Each record below should be repeated precisely as written.

BEGIN

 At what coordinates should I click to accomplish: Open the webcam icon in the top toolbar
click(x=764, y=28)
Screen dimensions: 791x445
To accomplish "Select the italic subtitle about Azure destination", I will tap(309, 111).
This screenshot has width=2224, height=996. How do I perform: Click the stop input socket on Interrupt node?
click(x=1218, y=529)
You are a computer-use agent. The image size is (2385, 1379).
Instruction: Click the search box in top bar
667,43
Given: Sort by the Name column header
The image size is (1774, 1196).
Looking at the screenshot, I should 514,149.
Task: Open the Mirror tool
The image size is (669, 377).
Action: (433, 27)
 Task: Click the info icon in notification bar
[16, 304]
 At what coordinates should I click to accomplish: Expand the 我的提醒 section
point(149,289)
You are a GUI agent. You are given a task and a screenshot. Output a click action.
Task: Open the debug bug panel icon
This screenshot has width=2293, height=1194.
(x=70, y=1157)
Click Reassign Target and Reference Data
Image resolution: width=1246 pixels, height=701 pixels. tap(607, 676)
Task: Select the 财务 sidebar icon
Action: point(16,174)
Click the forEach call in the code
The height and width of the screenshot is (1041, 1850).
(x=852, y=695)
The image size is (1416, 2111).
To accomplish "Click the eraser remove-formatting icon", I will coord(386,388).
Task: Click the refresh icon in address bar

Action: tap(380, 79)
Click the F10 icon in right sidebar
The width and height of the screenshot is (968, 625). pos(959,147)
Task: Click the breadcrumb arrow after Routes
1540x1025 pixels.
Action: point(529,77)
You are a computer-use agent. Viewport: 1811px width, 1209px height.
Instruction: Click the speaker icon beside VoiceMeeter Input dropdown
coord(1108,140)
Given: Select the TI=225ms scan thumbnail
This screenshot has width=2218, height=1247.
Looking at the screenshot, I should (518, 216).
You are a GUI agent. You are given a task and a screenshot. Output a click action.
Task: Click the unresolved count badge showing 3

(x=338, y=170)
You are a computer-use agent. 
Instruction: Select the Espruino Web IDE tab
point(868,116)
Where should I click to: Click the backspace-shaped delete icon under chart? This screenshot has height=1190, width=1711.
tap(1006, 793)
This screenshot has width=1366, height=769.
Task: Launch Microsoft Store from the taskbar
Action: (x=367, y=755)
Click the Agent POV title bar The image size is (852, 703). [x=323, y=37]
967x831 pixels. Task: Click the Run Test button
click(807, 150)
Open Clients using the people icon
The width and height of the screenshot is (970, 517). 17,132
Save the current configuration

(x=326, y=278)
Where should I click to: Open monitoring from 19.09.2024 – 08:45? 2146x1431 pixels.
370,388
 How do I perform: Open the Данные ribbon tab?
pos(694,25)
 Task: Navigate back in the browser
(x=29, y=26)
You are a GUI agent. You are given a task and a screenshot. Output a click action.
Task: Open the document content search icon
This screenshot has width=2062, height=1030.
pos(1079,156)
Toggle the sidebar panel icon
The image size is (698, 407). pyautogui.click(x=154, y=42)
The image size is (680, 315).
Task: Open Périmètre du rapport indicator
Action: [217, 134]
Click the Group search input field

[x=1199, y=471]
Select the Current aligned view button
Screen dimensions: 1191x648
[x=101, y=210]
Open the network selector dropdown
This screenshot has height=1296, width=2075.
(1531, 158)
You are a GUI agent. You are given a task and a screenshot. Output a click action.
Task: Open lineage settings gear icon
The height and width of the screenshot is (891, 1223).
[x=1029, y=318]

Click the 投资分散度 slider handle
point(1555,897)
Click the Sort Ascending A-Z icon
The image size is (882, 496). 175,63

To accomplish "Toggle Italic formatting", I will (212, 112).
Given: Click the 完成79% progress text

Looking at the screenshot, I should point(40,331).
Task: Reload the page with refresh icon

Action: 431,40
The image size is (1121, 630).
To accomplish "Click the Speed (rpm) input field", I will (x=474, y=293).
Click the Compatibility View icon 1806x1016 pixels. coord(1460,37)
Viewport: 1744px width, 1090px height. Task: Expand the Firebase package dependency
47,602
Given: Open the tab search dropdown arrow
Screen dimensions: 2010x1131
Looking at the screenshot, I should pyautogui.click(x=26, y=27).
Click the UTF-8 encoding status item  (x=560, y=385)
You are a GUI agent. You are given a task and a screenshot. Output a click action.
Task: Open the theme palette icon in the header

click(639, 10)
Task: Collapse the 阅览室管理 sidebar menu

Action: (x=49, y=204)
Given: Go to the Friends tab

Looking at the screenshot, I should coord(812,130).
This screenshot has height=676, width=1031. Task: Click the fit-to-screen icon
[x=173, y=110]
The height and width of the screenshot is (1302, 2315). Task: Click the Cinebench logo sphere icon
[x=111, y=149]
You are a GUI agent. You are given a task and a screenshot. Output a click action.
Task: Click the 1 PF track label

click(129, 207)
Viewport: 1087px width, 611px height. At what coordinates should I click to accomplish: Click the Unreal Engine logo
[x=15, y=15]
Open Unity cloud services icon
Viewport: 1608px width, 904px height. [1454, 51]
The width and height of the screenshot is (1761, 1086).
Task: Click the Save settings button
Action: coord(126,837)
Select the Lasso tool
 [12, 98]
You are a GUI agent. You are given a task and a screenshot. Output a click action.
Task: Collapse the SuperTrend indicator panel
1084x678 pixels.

END

Exercise output
 At what coordinates should I click to accomplish: Open the webcam icon in the top toolbar
click(x=764, y=28)
Screen dimensions: 791x445
To accomplish "Select the italic subtitle about Azure destination", I will tap(309, 111).
This screenshot has width=2224, height=996. How do I perform: Click the stop input socket on Interrupt node?
click(x=1218, y=529)
You are a computer-use agent. The image size is (2385, 1379).
Instruction: Click the search box in top bar
667,43
Given: Sort by the Name column header
The image size is (1774, 1196).
Looking at the screenshot, I should 514,149.
Task: Open the Mirror tool
The image size is (669, 377).
Action: (433, 27)
 Task: Click the info icon in notification bar
[16, 304]
 At what coordinates should I click to accomplish: Expand the 我的提醒 section
point(149,289)
You are a GUI agent. You are given a task and a screenshot. Output a click action.
Task: Open the debug bug panel icon
This screenshot has width=2293, height=1194.
(x=70, y=1157)
Click Reassign Target and Reference Data
Image resolution: width=1246 pixels, height=701 pixels. tap(607, 676)
Task: Select the 财务 sidebar icon
Action: point(16,174)
Click the forEach call in the code
The height and width of the screenshot is (1041, 1850).
(x=852, y=695)
The image size is (1416, 2111).
To accomplish "Click the eraser remove-formatting icon", I will coord(386,388).
Task: Click the refresh icon in address bar

Action: tap(380, 79)
Click the F10 icon in right sidebar
The width and height of the screenshot is (968, 625). pos(959,147)
Task: Click the breadcrumb arrow after Routes
1540x1025 pixels.
Action: point(529,77)
You are a computer-use agent. Viewport: 1811px width, 1209px height.
Instruction: Click the speaker icon beside VoiceMeeter Input dropdown
coord(1108,140)
Given: Select the TI=225ms scan thumbnail
This screenshot has width=2218, height=1247.
Looking at the screenshot, I should (518, 216).
You are a GUI agent. You are given a task and a screenshot. Output a click action.
Task: Click the unresolved count badge showing 3

(x=338, y=170)
You are a computer-use agent. 
Instruction: Select the Espruino Web IDE tab
point(868,116)
Where should I click to: Click the backspace-shaped delete icon under chart? This screenshot has height=1190, width=1711.
tap(1006, 793)
This screenshot has width=1366, height=769.
Task: Launch Microsoft Store from the taskbar
Action: (x=367, y=755)
Click the Agent POV title bar The image size is (852, 703). [x=323, y=37]
967x831 pixels. Task: Click the Run Test button
click(807, 150)
Open Clients using the people icon
The width and height of the screenshot is (970, 517). 17,132
Save the current configuration

(x=326, y=278)
Where should I click to: Open monitoring from 19.09.2024 – 08:45? 2146x1431 pixels.
370,388
 How do I perform: Open the Данные ribbon tab?
pos(694,25)
 Task: Navigate back in the browser
(x=29, y=26)
You are a GUI agent. You are given a task and a screenshot. Output a click action.
Task: Open the document content search icon
This screenshot has width=2062, height=1030.
pos(1079,156)
Toggle the sidebar panel icon
The image size is (698, 407). pyautogui.click(x=154, y=42)
The image size is (680, 315).
Task: Open Périmètre du rapport indicator
Action: [217, 134]
Click the Group search input field

[x=1199, y=471]
Select the Current aligned view button
Screen dimensions: 1191x648
[x=101, y=210]
Open the network selector dropdown
This screenshot has height=1296, width=2075.
(1531, 158)
You are a GUI agent. You are given a task and a screenshot. Output a click action.
Task: Open lineage settings gear icon
The height and width of the screenshot is (891, 1223).
[x=1029, y=318]

Click the 投资分散度 slider handle
point(1555,897)
Click the Sort Ascending A-Z icon
The image size is (882, 496). 175,63

To accomplish "Toggle Italic formatting", I will (212, 112).
Given: Click the 完成79% progress text

Looking at the screenshot, I should point(40,331).
Task: Reload the page with refresh icon

Action: 431,40
The image size is (1121, 630).
To accomplish "Click the Speed (rpm) input field", I will (x=474, y=293).
Click the Compatibility View icon 1806x1016 pixels. coord(1460,37)
Viewport: 1744px width, 1090px height. Task: Expand the Firebase package dependency
47,602
Given: Open the tab search dropdown arrow
Screen dimensions: 2010x1131
Looking at the screenshot, I should pyautogui.click(x=26, y=27).
Click the UTF-8 encoding status item  (x=560, y=385)
You are a GUI agent. You are given a task and a screenshot. Output a click action.
Task: Open the theme palette icon in the header

click(639, 10)
Task: Collapse the 阅览室管理 sidebar menu

Action: (x=49, y=204)
Given: Go to the Friends tab

Looking at the screenshot, I should coord(812,130).
This screenshot has height=676, width=1031. Task: Click the fit-to-screen icon
[x=173, y=110]
The height and width of the screenshot is (1302, 2315). Task: Click the Cinebench logo sphere icon
[x=111, y=149]
You are a GUI agent. You are given a task and a screenshot. Output a click action.
Task: Click the 1 PF track label

click(129, 207)
Viewport: 1087px width, 611px height. At what coordinates should I click to accomplish: Click the Unreal Engine logo
[x=15, y=15]
Open Unity cloud services icon
Viewport: 1608px width, 904px height. [1454, 51]
The width and height of the screenshot is (1761, 1086).
Task: Click the Save settings button
Action: coord(126,837)
Select the Lasso tool
 [12, 98]
You are a GUI agent. You are given a task and a screenshot. Output a click action.
Task: Collapse the SuperTrend indicator panel
1084x678 pixels.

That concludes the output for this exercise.